I experienced my first culture shock when it dawned on me that not everyone grows up learning how to use chopsticks. Although it’s second nature to me, like breathing or blinking, not everyone grows up using chopsticks at home. 

Maybe you want to impress your significant other’s family, or maybe you got tired of asking for a fork at your local sushi restaurant. Whatever the reason may be, I’ll give you some easy steps to follow so you know how to use chopsticks the next time you go out for a gathering. I’ll show you proper hand placement, and some tricks you can utilize to make it easier for yourself.

Step One: Getting a Good Grip on Your First Chopstick

You might have seen instructions for how to use chopsticks on paper wrappings and wondered how accurate those graphics are. Having reviewed them myself, I can say that they’re actually not a bad way to start learning how to use chopsticks! That said, it’s only intuitive to me because I already know how to use them, and breaking it down into step-by-step instructions is an important part of learning a new skill. 
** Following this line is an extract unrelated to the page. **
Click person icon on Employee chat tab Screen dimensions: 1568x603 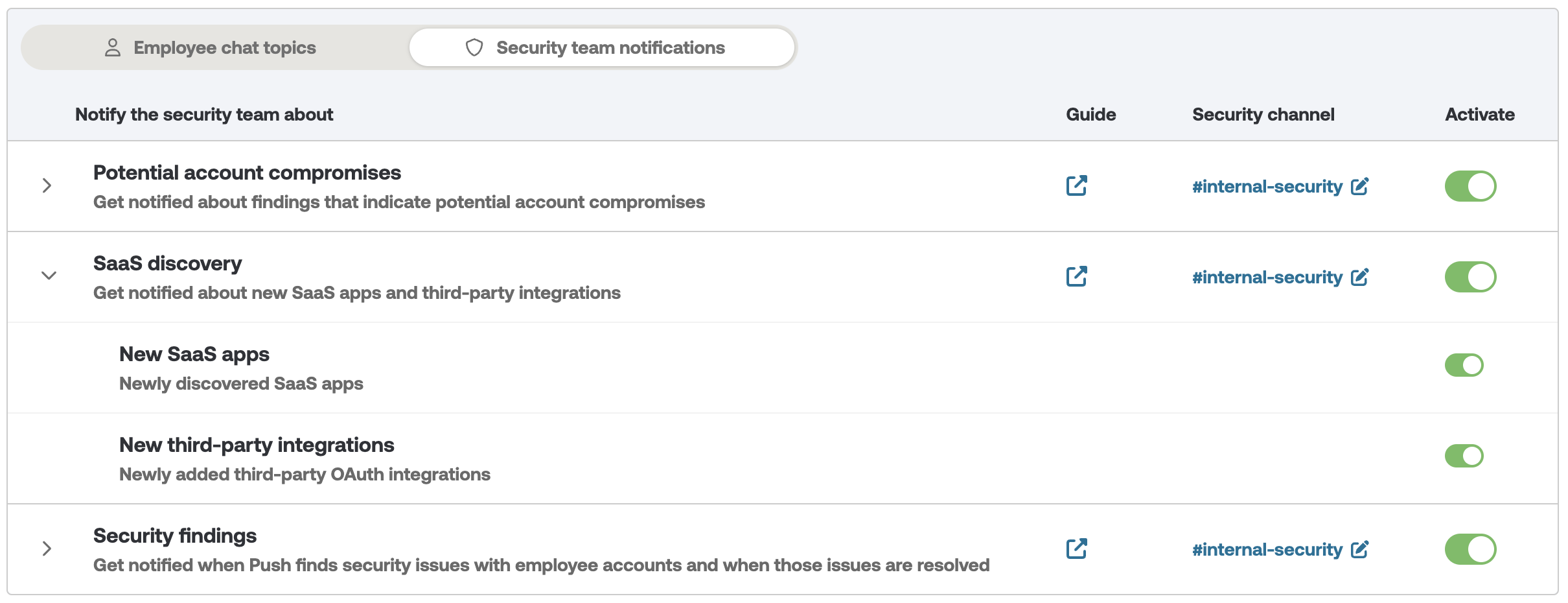113,47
Instead of diving in and holding both chopsticks, we’re going to start with one. Using your dominant hand, grab your first chopstick and tuck it in that little dip between your index finger and thumb. It should feel as if you are holding a pen or pencil. Next rest the end of that chopstick on your ring finger. Basically, you only want the chopstick to be in that pit, while having it rest on your ring finger for mobility. To test if you have done this correctly, move your ring finger up and down. If your chopstick moves up and down with you, then you most likely have a good grip on your item.

Step Two: Adding the Second Chopstick

Step one was the easy part, like juggling with only two balls. It’s when you add the third where things get tricky, and that’s definitely the case for using chopsticks too. This is generally where many people struggle, but not to worry! Here’s what you have to do. 
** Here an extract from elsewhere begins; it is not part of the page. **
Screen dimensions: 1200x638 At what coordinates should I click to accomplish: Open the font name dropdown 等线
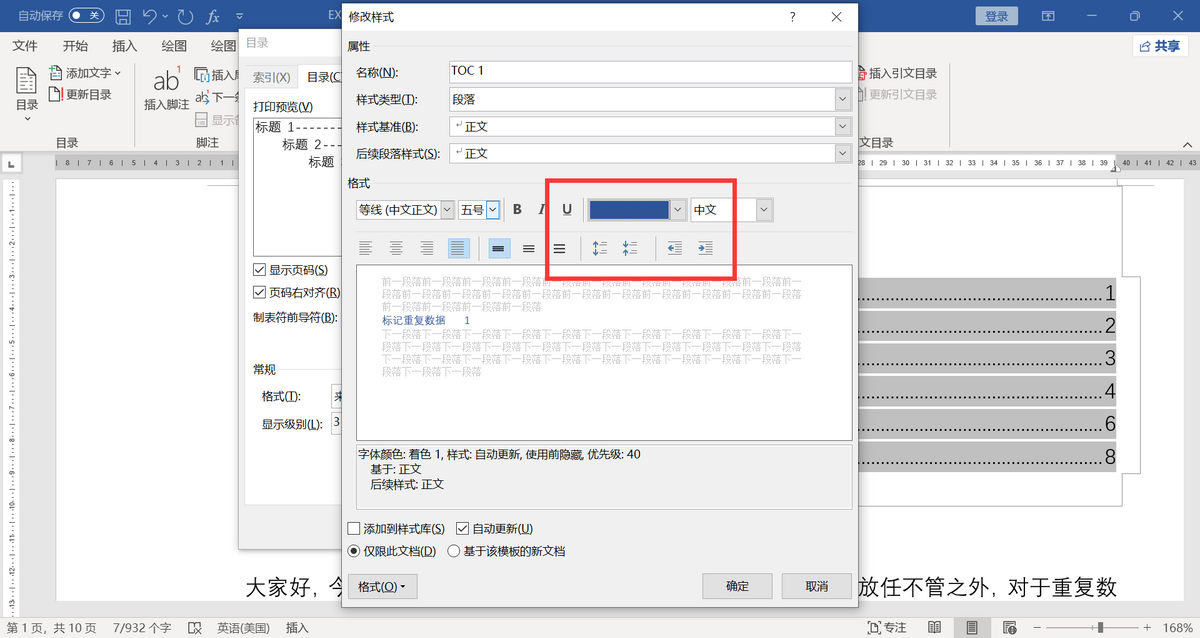[x=447, y=209]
Since you are already holding the first one almost like a pencil with the opposite end resting on your ring finger, you just rest the other chopstick above the first chopstick on your index finger. Your thumb should wrap around and grip the top of the second chopstick to keep it stable with the other end resting on your middle finger. So let’s break this down.

The first chopstick is resting in the pit between your thumb and index finger with the end near the tip resting on your ring finger. Your thumb should wrap around that first chopstick to grip the second chopstick. The second chopstick is rested on your index finger with your thumb gripping it. The end of that second chopstick near the tip should rest on top of your middle finger.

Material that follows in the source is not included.